ABOUT THIS TASK
Copy out, from the entries below, each line that holds the string "computer".
___
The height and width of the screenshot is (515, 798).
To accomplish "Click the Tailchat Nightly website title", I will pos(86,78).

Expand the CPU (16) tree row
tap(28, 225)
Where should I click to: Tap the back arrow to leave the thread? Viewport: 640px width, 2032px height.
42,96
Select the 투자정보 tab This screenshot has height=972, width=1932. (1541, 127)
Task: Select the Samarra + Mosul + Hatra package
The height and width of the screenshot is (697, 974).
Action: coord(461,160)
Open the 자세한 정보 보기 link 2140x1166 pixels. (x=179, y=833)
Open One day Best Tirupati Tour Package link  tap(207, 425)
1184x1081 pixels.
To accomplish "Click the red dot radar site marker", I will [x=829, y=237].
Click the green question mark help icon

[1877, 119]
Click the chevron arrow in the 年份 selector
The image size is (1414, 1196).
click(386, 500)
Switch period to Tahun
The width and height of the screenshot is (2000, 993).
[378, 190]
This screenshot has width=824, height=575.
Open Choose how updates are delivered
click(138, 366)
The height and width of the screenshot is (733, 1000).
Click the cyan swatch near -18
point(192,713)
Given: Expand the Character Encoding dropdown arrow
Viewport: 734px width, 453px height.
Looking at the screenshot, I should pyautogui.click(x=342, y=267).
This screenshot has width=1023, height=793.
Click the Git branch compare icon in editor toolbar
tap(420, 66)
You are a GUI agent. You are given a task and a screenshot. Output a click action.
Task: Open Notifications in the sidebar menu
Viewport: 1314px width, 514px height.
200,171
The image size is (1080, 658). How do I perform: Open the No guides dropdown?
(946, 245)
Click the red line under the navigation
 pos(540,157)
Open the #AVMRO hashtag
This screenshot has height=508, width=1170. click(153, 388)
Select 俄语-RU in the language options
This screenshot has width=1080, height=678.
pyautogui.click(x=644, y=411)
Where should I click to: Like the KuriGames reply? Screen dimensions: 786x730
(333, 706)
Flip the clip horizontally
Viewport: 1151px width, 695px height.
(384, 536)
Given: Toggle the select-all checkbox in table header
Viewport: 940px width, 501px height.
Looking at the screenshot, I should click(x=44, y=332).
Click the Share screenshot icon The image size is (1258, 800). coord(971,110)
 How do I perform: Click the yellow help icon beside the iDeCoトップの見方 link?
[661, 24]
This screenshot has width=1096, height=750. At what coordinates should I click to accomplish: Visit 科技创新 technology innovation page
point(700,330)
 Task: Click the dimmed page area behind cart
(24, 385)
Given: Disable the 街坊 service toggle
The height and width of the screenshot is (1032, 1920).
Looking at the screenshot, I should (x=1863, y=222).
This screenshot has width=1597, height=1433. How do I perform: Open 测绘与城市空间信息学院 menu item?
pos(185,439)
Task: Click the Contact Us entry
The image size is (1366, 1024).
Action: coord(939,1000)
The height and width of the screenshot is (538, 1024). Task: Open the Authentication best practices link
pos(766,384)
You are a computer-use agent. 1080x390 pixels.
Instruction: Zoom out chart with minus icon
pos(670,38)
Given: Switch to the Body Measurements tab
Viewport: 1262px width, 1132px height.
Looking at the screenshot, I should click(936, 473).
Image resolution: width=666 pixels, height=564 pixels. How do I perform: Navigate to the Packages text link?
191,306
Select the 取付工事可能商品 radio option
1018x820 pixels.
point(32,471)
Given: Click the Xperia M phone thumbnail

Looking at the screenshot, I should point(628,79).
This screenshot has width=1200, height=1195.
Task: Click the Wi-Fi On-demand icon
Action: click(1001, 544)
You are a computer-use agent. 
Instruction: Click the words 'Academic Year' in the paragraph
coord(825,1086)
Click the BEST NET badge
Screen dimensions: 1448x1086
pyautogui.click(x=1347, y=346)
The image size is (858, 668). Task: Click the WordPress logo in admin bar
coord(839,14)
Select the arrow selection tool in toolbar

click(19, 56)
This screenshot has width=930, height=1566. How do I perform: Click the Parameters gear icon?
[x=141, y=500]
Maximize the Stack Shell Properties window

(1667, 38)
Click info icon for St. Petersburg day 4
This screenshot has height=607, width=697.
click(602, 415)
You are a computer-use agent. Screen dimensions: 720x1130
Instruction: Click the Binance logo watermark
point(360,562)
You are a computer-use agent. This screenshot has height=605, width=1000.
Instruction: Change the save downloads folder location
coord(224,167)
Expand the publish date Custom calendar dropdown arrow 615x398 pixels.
___
SOLUTION BELOW
You are a computer-use agent. 1080x390 pixels.
You are a computer-use agent. 
You are a computer-use agent. Screen dimensions: 720x1130
You are a computer-use agent. This screenshot has height=605, width=1000.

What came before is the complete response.